Bill put up our American flag to indicate where DoraMac is registered.
We also fly the flag of our host country; the Filipino flag.
We had forgotten to get the yellow quarantine flag that you fly into port. Guy used a yellow supermarket bag.
After the quarantine inspector comes and the immigration inspector comes and the customs inspector comes, you can finally leave the boat. Till then everyone must remain on board. All inspectors were pleasant and interested and accepted a bottle of water. The 3 inspections cost $150 U.S.
Randal backed us into our slip. Good job Randal! Not sure what slip number we have, but we are on the last row, left side, near the end of the dock.
I will probably not explore so much for a few days as we work on boat chores and giving the boat a good cleaning inside and out. I do have a back log of photos to send so that will let me catch up rather than take more that just sit. We have all of the Chinese and Hong Kong pollution to wash off and stuff to rearrange now that I have experienced a passage. Stuff moves around, and even if it doesn’t break, it makes noise and that’s annoying. So, though I have gotten off relatively easily up to now, it’s time for me to get to work and learn about the NAV system and First Aid and, and, and. But we have lots of time here so that’s ok. I’ll try to send some of those photos soon.
Jul 18 2007
This is an email from our great friend Jane Chou at the Boat Yard. Jane always had a smile and was alway so positive about getting things done if Randal asked. She even sat with him for hours in the hospital so I could get some rest after sleeping 2 nights on Randal’s hospital bed.
She wrote this about accessing my journal link in China. I had mentioned in a recent email that I was worried about what the Philippine censors, if there is such a group here, might think of what I write. When my journal stopped being available in China, it was available everywhere else, even Hong Kong. Marino Rancier, computer guru at the Roanoke County Public Library had been able to check and make his computer mimic one from China; no journal. My Chinese friends Jane and Lillian both were unable to access it and Randal and I both tried when we were in China and also could not access it. Because it was available everywhere else, I made the assumption that it was an action of the Chinese rather than any decision by the www.oddgamer.info service. (Of course you know what happens when you assume!) The Journal disappeared in April during our trip home, but is now back. I think I tried it just before we left in June, so it has returned since then. I can’t explain its reappearence any more than its disppearence. Bill said the Chinese government wouldn’t even notice a tiny journal like mine, but it did disappear….

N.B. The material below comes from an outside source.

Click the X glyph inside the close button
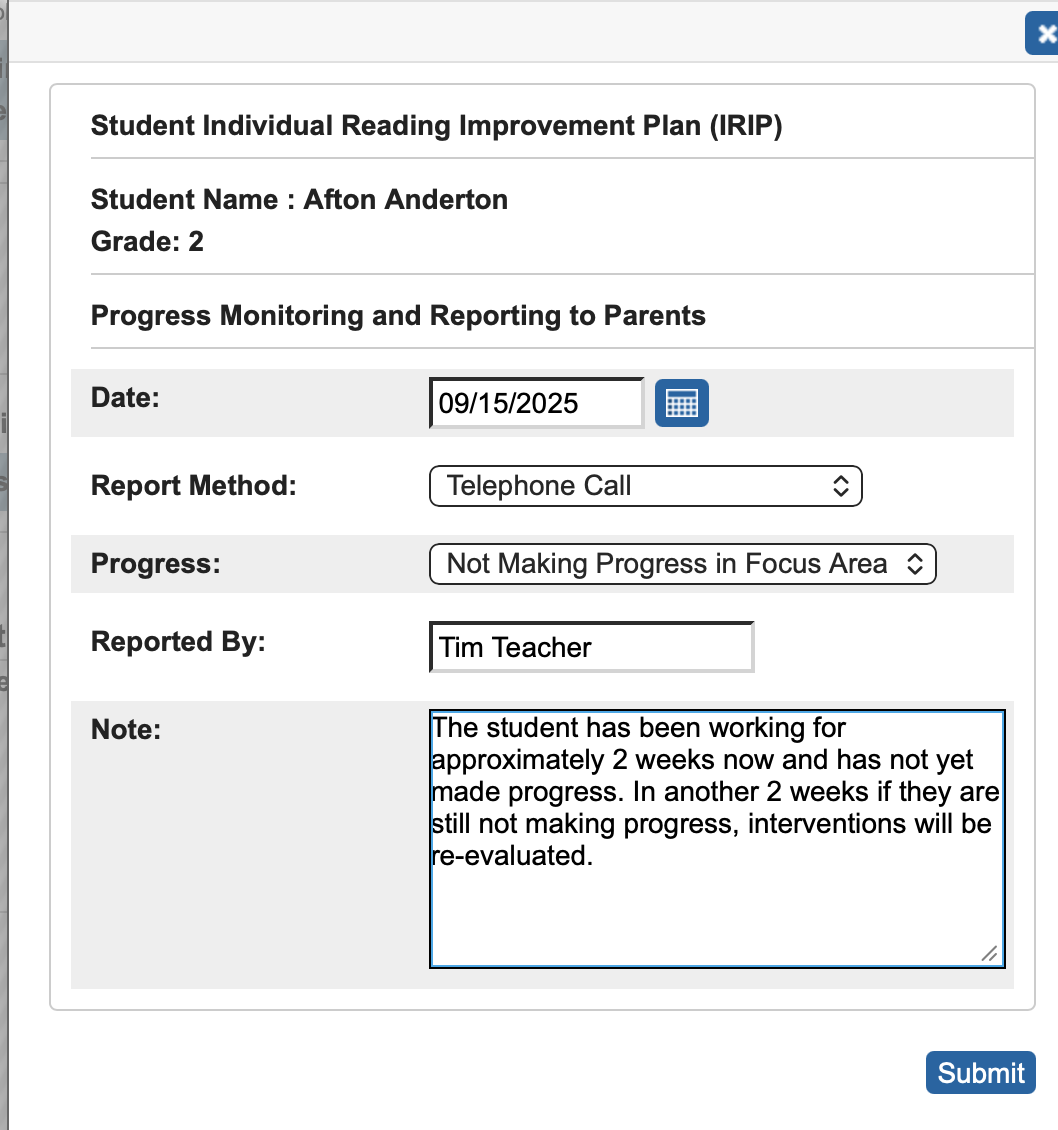1058x1130 pixels. pos(1043,32)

So as Gump would say, "that’s all I have to say about that."
(Jane Chou wrote this to me yesterday. She has a very poetic way of writing. I had asked her to check when Bill Kimley said he could see www.oddgamer.info on his computer. He wanted add a link to it from "Duck Talk" a Diesel Duck discussion group.)
It was bright and sunny so I put aside boat tasks and just went for a walk. I was looking for a drug store for more first aid supplies and also veggies for dinner. But mainly I wanted some exercise so went out to look around Olongapo City. I still don’t know much of its history, but the name has something to do with the severed head of a brave old man standing up against corrupt authorities. Tagalog is the official language of the Philippines but most people speak English too. Lucky for us.
When I was in China I tried to be objective in my observations. The Chinese, oddly after several months of entires, decided I wasn’t portraying things in the way they might wish so stopped www.oddgamer.info from being available in China. I’ve decided to be a bit more circumspect in my writing and just show lots of photos. I will photograph what I see and you can come to your own conclusions. Obviously I will photograph what appeals to me; but also what will help you share our experiences. Like every other country in the world there is wealth and poverty and I’ll try to show both. When I know interesting facts to share, I will. We’ll see how it goes.
Ruth and Randal
Boston Red Sox hat travels the world.